THE RECORDS:
********

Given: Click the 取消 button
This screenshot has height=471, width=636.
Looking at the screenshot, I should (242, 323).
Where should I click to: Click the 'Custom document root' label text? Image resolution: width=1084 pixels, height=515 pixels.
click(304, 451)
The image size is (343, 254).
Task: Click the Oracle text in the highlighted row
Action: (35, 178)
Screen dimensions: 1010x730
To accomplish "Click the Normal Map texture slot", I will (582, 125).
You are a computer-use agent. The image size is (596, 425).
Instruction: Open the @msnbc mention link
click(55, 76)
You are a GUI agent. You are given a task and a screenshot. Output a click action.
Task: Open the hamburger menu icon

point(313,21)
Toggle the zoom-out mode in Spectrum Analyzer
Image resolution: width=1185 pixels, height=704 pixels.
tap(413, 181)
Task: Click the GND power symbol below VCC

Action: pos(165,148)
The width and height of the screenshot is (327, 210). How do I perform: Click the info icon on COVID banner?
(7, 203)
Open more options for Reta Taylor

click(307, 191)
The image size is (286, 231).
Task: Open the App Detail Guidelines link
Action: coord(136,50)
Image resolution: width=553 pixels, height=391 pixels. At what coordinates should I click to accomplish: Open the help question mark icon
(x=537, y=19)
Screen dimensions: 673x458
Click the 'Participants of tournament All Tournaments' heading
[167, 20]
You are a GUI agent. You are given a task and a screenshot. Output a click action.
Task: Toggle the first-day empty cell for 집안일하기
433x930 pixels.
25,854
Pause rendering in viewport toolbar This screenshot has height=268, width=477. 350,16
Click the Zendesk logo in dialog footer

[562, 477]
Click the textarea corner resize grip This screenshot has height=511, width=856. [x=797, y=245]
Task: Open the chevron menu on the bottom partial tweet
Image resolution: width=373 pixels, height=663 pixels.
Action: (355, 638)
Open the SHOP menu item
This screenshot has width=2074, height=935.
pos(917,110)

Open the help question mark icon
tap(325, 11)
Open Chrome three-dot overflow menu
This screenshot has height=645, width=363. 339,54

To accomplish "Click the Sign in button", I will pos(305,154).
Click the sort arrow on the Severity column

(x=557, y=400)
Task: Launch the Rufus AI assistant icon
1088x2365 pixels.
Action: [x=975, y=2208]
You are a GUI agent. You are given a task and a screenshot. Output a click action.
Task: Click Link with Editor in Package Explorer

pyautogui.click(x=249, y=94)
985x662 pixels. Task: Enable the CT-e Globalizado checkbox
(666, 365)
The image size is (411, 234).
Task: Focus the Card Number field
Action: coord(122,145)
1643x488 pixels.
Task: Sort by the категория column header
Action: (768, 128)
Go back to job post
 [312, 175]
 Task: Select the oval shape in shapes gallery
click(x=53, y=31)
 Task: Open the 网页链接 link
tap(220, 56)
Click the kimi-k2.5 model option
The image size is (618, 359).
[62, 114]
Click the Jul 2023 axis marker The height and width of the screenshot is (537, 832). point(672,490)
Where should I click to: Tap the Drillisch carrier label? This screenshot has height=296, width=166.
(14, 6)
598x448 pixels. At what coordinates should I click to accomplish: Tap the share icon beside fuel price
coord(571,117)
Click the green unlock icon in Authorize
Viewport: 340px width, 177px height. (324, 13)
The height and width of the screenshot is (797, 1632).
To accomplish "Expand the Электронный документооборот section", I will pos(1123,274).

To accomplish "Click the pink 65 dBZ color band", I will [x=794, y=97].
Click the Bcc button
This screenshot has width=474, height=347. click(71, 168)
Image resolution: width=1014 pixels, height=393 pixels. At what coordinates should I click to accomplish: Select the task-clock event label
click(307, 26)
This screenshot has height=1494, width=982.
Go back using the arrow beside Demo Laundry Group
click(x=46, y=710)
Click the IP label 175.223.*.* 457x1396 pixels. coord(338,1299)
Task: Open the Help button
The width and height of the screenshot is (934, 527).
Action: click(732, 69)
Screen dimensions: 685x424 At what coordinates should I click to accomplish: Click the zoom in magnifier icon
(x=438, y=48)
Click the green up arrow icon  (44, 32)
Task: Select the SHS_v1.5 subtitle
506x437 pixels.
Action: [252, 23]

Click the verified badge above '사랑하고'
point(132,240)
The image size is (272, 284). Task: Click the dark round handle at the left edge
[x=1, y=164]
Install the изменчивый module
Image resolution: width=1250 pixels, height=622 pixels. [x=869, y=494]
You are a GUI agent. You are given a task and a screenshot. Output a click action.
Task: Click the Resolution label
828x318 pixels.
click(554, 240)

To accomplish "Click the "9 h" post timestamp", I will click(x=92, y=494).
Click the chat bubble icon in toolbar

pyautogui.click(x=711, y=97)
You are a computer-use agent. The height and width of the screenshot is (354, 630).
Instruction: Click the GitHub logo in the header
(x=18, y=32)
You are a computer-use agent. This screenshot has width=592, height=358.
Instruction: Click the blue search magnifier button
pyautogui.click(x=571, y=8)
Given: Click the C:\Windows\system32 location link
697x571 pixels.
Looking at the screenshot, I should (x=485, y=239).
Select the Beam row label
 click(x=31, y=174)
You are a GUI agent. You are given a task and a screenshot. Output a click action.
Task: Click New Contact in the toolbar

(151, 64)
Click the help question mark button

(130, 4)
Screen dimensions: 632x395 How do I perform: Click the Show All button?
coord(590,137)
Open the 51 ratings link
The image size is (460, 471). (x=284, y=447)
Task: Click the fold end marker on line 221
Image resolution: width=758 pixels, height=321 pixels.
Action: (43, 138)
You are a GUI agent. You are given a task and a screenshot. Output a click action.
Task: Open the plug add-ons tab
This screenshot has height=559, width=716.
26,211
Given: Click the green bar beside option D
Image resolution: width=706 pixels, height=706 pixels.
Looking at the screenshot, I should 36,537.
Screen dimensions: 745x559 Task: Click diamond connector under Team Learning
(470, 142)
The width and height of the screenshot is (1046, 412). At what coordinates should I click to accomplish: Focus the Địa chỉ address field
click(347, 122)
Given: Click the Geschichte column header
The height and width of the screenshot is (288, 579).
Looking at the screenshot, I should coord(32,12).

********

DESCRIPTION OF THE TASK:
A word-for-word copy of all the material is the required answer.

EXERCISE RESPONSE:
Given: Click the 取消 button
This screenshot has height=471, width=636.
Looking at the screenshot, I should (242, 323).
Where should I click to: Click the 'Custom document root' label text? Image resolution: width=1084 pixels, height=515 pixels.
click(304, 451)
The image size is (343, 254).
Task: Click the Oracle text in the highlighted row
Action: (35, 178)
Screen dimensions: 1010x730
To accomplish "Click the Normal Map texture slot", I will (582, 125).
You are a computer-use agent. The image size is (596, 425).
Instruction: Open the @msnbc mention link
click(55, 76)
You are a GUI agent. You are given a task and a screenshot. Output a click action.
Task: Open the hamburger menu icon

point(313,21)
Toggle the zoom-out mode in Spectrum Analyzer
Image resolution: width=1185 pixels, height=704 pixels.
tap(413, 181)
Task: Click the GND power symbol below VCC

Action: pos(165,148)
The width and height of the screenshot is (327, 210). How do I perform: Click the info icon on COVID banner?
(7, 203)
Open more options for Reta Taylor

click(307, 191)
The image size is (286, 231).
Task: Open the App Detail Guidelines link
Action: coord(136,50)
Image resolution: width=553 pixels, height=391 pixels. At what coordinates should I click to accomplish: Open the help question mark icon
(x=537, y=19)
Screen dimensions: 673x458
Click the 'Participants of tournament All Tournaments' heading
[167, 20]
You are a GUI agent. You are given a task and a screenshot. Output a click action.
Task: Toggle the first-day empty cell for 집안일하기
433x930 pixels.
25,854
Pause rendering in viewport toolbar This screenshot has height=268, width=477. 350,16
Click the Zendesk logo in dialog footer

[562, 477]
Click the textarea corner resize grip This screenshot has height=511, width=856. [x=797, y=245]
Task: Open the chevron menu on the bottom partial tweet
Image resolution: width=373 pixels, height=663 pixels.
Action: (355, 638)
Open the SHOP menu item
This screenshot has width=2074, height=935.
pos(917,110)

Open the help question mark icon
tap(325, 11)
Open Chrome three-dot overflow menu
This screenshot has height=645, width=363. 339,54

To accomplish "Click the Sign in button", I will pos(305,154).
Click the sort arrow on the Severity column

(x=557, y=400)
Task: Launch the Rufus AI assistant icon
1088x2365 pixels.
Action: [x=975, y=2208]
You are a GUI agent. You are given a task and a screenshot. Output a click action.
Task: Click Link with Editor in Package Explorer

pyautogui.click(x=249, y=94)
985x662 pixels. Task: Enable the CT-e Globalizado checkbox
(666, 365)
The image size is (411, 234).
Task: Focus the Card Number field
Action: coord(122,145)
1643x488 pixels.
Task: Sort by the категория column header
Action: (768, 128)
Go back to job post
 [312, 175]
 Task: Select the oval shape in shapes gallery
click(x=53, y=31)
 Task: Open the 网页链接 link
tap(220, 56)
Click the kimi-k2.5 model option
The image size is (618, 359).
[62, 114]
Click the Jul 2023 axis marker The height and width of the screenshot is (537, 832). point(672,490)
Where should I click to: Tap the Drillisch carrier label? This screenshot has height=296, width=166.
(14, 6)
598x448 pixels. At what coordinates should I click to accomplish: Tap the share icon beside fuel price
coord(571,117)
Click the green unlock icon in Authorize
Viewport: 340px width, 177px height. (324, 13)
The height and width of the screenshot is (797, 1632).
To accomplish "Expand the Электронный документооборот section", I will pos(1123,274).

To accomplish "Click the pink 65 dBZ color band", I will [x=794, y=97].
Click the Bcc button
This screenshot has width=474, height=347. click(71, 168)
Image resolution: width=1014 pixels, height=393 pixels. At what coordinates should I click to accomplish: Select the task-clock event label
click(307, 26)
This screenshot has height=1494, width=982.
Go back using the arrow beside Demo Laundry Group
click(x=46, y=710)
Click the IP label 175.223.*.* 457x1396 pixels. coord(338,1299)
Task: Open the Help button
The width and height of the screenshot is (934, 527).
Action: click(732, 69)
Screen dimensions: 685x424 At what coordinates should I click to accomplish: Click the zoom in magnifier icon
(x=438, y=48)
Click the green up arrow icon  (44, 32)
Task: Select the SHS_v1.5 subtitle
506x437 pixels.
Action: [252, 23]

Click the verified badge above '사랑하고'
point(132,240)
The image size is (272, 284). Task: Click the dark round handle at the left edge
[x=1, y=164]
Install the изменчивый module
Image resolution: width=1250 pixels, height=622 pixels. [x=869, y=494]
You are a GUI agent. You are given a task and a screenshot. Output a click action.
Task: Click the Resolution label
828x318 pixels.
click(554, 240)

To accomplish "Click the "9 h" post timestamp", I will click(x=92, y=494).
Click the chat bubble icon in toolbar

pyautogui.click(x=711, y=97)
You are a computer-use agent. The height and width of the screenshot is (354, 630).
Instruction: Click the GitHub logo in the header
(x=18, y=32)
You are a computer-use agent. This screenshot has width=592, height=358.
Instruction: Click the blue search magnifier button
pyautogui.click(x=571, y=8)
Given: Click the C:\Windows\system32 location link
697x571 pixels.
Looking at the screenshot, I should (x=485, y=239).
Select the Beam row label
 click(x=31, y=174)
You are a GUI agent. You are given a task and a screenshot. Output a click action.
Task: Click New Contact in the toolbar

(151, 64)
Click the help question mark button

(130, 4)
Screen dimensions: 632x395 How do I perform: Click the Show All button?
coord(590,137)
Open the 51 ratings link
The image size is (460, 471). (x=284, y=447)
Task: Click the fold end marker on line 221
Image resolution: width=758 pixels, height=321 pixels.
Action: (43, 138)
You are a GUI agent. You are given a task and a screenshot. Output a click action.
Task: Open the plug add-ons tab
This screenshot has height=559, width=716.
26,211
Given: Click the green bar beside option D
Image resolution: width=706 pixels, height=706 pixels.
Looking at the screenshot, I should 36,537.
Screen dimensions: 745x559 Task: Click diamond connector under Team Learning
(470, 142)
The width and height of the screenshot is (1046, 412). At what coordinates should I click to accomplish: Focus the Địa chỉ address field
click(347, 122)
Given: Click the Geschichte column header
The height and width of the screenshot is (288, 579).
Looking at the screenshot, I should coord(32,12).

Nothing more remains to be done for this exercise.